What is Excoriation (Skin Picking) Disorder?
Excoriation disorder, also known as skin picking disorder or dermatillomania, is characterized by the repetitive picking of one’s own skin. Individuals who struggle with this disorder touch, rub, scratch, pick at, or dig into their skin in an attempt to improve perceived imperfections, often resulting in tissue damage, discoloration, or scarring. Excoriation disorder is conceptualized to belong to a collection of behaviors known as body focused repetitive behaviors (BFRBs), self-grooming behaviors in which individuals pull, pick, scrape, or bite their own hair, skin, or nails, resulting in damage to the body.

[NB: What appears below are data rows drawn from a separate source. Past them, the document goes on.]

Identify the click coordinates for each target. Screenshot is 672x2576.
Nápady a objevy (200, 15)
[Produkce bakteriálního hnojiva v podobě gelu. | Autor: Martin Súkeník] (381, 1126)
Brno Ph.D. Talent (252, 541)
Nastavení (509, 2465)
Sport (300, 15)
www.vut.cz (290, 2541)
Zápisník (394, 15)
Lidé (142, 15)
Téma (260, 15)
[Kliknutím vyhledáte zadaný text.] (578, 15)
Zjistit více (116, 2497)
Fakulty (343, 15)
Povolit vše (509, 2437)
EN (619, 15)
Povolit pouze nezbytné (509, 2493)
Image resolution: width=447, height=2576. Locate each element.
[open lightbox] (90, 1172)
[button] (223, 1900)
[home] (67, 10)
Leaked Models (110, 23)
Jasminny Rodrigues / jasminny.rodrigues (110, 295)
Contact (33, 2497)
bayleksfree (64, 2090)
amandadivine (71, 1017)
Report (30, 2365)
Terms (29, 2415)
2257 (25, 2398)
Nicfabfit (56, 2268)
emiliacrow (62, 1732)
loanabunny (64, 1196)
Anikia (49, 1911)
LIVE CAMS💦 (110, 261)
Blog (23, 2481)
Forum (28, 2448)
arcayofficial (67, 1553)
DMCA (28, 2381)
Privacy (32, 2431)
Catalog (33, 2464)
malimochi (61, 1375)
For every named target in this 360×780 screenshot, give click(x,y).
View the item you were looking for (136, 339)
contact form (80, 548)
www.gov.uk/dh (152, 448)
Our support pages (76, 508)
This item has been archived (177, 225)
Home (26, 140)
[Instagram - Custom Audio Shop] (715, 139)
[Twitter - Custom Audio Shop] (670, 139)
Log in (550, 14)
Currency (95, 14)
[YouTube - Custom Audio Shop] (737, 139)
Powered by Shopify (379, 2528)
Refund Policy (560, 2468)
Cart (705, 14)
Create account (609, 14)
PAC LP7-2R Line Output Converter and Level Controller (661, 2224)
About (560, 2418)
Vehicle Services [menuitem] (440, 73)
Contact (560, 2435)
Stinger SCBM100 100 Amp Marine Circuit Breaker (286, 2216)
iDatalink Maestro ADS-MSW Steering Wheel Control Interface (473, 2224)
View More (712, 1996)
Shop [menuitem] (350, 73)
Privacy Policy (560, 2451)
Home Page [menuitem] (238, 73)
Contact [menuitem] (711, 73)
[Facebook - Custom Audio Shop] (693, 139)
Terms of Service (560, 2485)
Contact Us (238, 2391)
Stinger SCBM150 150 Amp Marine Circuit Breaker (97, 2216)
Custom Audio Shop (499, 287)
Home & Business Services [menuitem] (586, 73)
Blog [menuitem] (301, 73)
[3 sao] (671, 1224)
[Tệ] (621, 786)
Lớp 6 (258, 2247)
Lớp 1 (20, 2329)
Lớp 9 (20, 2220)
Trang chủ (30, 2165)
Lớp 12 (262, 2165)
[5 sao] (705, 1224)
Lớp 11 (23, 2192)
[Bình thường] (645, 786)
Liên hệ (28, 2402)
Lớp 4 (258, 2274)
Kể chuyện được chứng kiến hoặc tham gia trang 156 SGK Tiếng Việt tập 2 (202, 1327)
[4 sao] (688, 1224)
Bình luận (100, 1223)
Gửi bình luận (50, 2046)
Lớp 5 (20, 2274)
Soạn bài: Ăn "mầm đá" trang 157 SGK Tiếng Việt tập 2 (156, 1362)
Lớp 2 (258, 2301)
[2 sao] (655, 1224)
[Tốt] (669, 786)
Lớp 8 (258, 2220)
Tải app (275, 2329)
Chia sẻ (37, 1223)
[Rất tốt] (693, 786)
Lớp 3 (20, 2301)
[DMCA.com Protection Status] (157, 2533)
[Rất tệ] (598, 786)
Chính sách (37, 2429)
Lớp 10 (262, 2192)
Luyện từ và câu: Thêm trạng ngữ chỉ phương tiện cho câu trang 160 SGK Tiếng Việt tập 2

Those who engage in skin picking tend to pick from multiple body sites, for extended periods of time, targeting both healthy and previously damaged skin. Medical complications as a result of excoriation disorder are not uncommon. Infection may require medical treatment. Although the severity of excoriation disorder varies, noticeable skin damage, discoloration, or scarring is common. As a result, individuals who struggle with skin picking make efforts to cover, hide, or camouflage damaged skin and may have difficulty with time management due to the significant time involved in engaging in the behavior as well as efforts to conceal it.
Individuals who struggle with skin picking may experience shame and embarrassment, and as a result, may avoid certain social situations or activities (e.g., pools, gyms, beaches, physical intimacy), and medical care. The emotional impact of the disorder can lead to painful isolation and emotional distress, placing them at risk for co-occurring mood or anxiety disorders.
Treatment for Excoriation (Skin Picking) Disorder
CEH provides evidence-based treatment for excoriation disorder and other BFRBs including individually-tailored cognitive behavioral therapies (CBT), namely habit reversal training (HRT) and comprehensive behavioral model (ComB) intervention. Behavioral therapies, HRT and ComB both involve psychoeducation, awareness training, behavior analysis, and behavioral intervention strategies. In HRT, interventions are primarily based upon modifying antecedents and consequences, including stimulus control (modifying the environment to decrease the likelihood of picking urges and behaviors) and competing response training (responding to picking urges with substitution behaviors that are incompatible with picking). ComB interventions may include a wider range of cognitive, behavioral, and other evidence-based interventions aimed at the most relevant aspects (sensory, cognitive, affective, motoric, place/environmental) of the individual’s behavior analysis. Acceptance and commitment therapy (ACT) and dialectical behavior therapy (DBT) skills training may also be among these interventions, which have been demonstrated to be effective adjuncts to such behavioral interventions. Family involvement in treatment may also be included to assist loved ones in learning how to best support their family member.
In addition to treatment, CEH provides free, monthly community support groups for those whose lives are impacted by excoriation disorder and other BFRBs.